Inducers of liver microsomal enzymes (including phenytoin and phenobarbital) reduce, and inhibitors increase the plasma concentration of alfacalcidol (a change in its effectiveness is possible).

The absorption of alfacalcidol is reduced when used concomitantly with mineral oil (for a long time), cholestyramine, colestipol, sucralfate, antacids, and albumin-based drugs.

In this regard, alfacalcidol capsules should not be taken simultaneously with aluminum-containing antacids; the interval between taking these medications should be at least 2 hours.

Taking antacids increases the risk of hypermagnesemia and hyperaluminemia. The toxic effect is weakened by retinol, tocopherol, ascorbic acid, pantothenic acid, thiamine, riboflavin.

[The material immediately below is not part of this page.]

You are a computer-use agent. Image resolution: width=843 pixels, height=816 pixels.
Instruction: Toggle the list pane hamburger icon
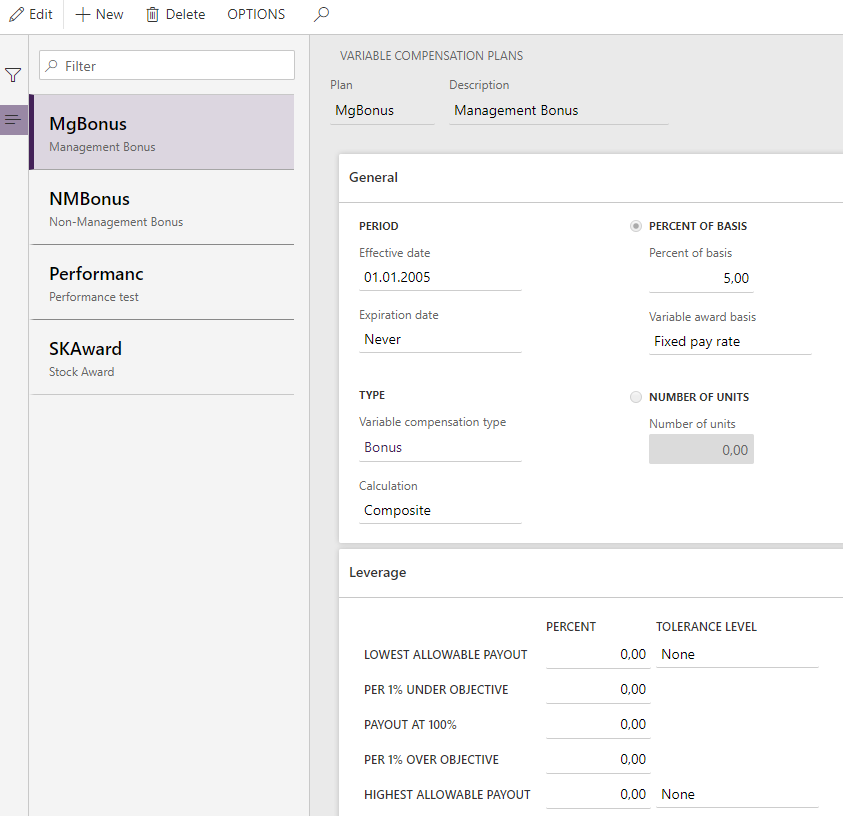12,120
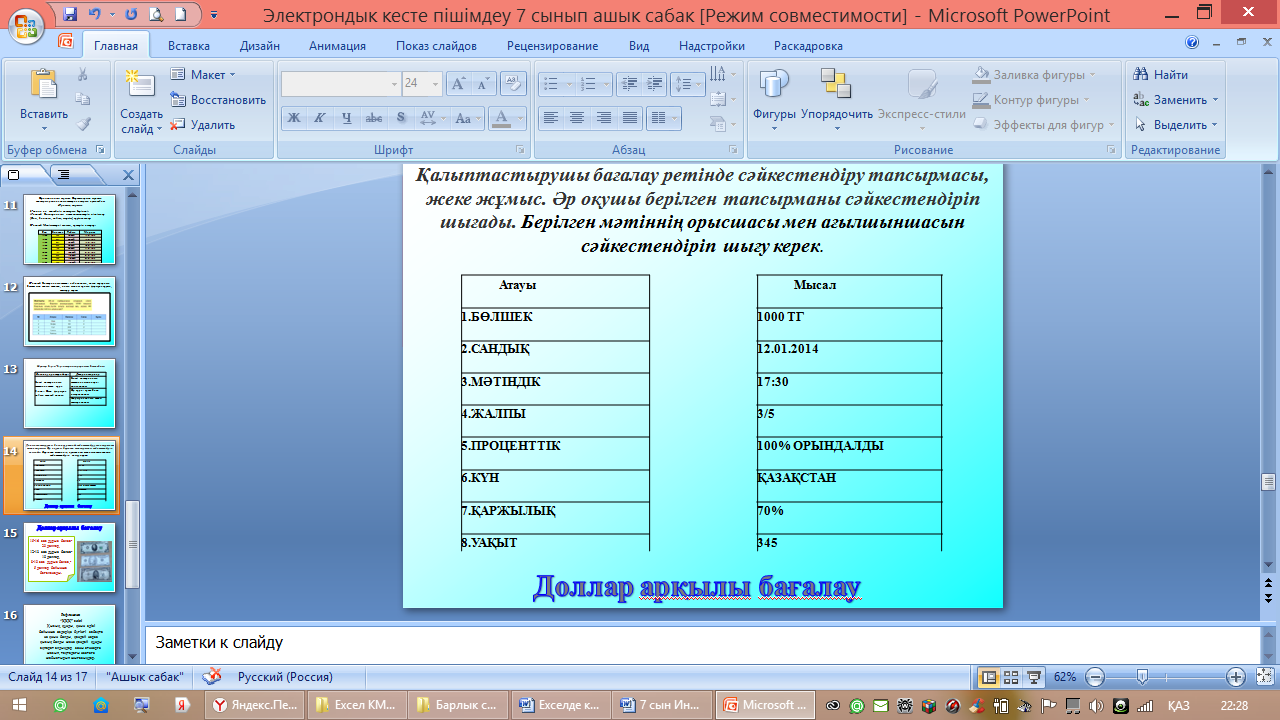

In perimenopausal women, the effect of alfacalcidol may be enhanced by estrogens. Calcitonin, derivatives of etidronic and pamidronic acids, plicamycin and corticosteroids reduce the effect of alfacalcidol.

Alfacalcidol increases the absorption of phosphorus-containing drugs and the risk of hyperphosphatemia.

Concomitant use of alfacalcidol with calcium preparations and thiazide diuretics can cause hypercalcemia, due to increased absorption of calcium in the intestine and increased its reabsorption in the kidneys.

During therapy with alfacalcidol, other vitamin D medicines and its derivatives should not be prescribed due to possible additive interaction and an increased risk of hypercalcemia.

Storage Conditions

The drug should be stored out of the reach of children at a temperature not exceeding 25°C (77°F).

Shelf Life

The shelf life is 3 years.

Dispensing Status

The drug is dispensed by prescription.

Important Safety Information

This information is for educational purposes only and does not replace professional medical advice. Always consult your doctor before use. Dosage and side effects may vary. Use only as prescribed.